Orion would be the most expensive space program ever
Montgomerie 3 (Ian, professional alternate historian, Dec 31, [www.alternatehistory.com/gateway/essays/OrionProblems.html#Environmental] AD: 7-6-11, jam)

The payload is the big thing. Orion has a low cost per unit of mass to orbit, but you can only get that low cost by doing a lot of research and construction. Developing and building the first few Orions would easily match the time and cost requirements for the entire Apollo program, and possibly even exceed them. And that's before you've paid for actually doing anything with the ship(s). What if you want to do some interplanetary exploration with them? Well, as mentioned above you are going to be spending many billions of dollars to develop and build additional equipment. You need to navigate the ship, support the crew in space, carry scientific instrumentation, develop and build landers to explore planets with, develop equipment for living on and exploring the surfaces of other planets, and more.
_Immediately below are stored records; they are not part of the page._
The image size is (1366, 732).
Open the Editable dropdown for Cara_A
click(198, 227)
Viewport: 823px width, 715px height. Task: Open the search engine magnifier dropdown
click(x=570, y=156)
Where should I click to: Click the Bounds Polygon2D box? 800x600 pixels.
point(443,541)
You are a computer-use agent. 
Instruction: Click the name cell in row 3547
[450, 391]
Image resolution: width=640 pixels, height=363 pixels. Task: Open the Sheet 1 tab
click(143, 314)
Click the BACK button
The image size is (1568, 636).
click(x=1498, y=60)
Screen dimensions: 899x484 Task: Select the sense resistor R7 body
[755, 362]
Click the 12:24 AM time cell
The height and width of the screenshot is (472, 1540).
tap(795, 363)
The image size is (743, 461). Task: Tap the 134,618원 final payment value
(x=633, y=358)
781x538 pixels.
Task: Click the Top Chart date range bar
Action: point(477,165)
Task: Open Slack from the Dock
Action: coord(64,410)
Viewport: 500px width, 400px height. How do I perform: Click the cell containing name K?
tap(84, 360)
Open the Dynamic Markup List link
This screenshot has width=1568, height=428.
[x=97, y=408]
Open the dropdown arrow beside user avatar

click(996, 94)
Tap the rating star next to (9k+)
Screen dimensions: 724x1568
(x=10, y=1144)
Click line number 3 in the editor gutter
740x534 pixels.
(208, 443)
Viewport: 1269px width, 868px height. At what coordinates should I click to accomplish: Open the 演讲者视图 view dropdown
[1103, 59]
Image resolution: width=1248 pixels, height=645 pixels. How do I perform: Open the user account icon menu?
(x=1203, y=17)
In that case you aren't just developing a propulsion system, you're also developing an entire space program to wrap around the propulsion system. That costs a lot of money. Even ignoring the other problems with the Orion technology, actually building (for example) one or more large exploration Orions in the 70s would cost substantially more than has ever been spent on any program of space exploration. The general point is that whatever you are building an Orion for, it's payload is not going to be cheap in absolute terms. You have to fill the ship up with thousands of tons of useful stuff in order for it to be worthwhile to build the ship in the first place. Building Orions is thus a de facto commitment to a large space program. Financially speaking, their launch cost advantages don't start to exist until you've already decided that what you want to do in space involves launching a substantial amount of stuff, and spending a substantial amount of money.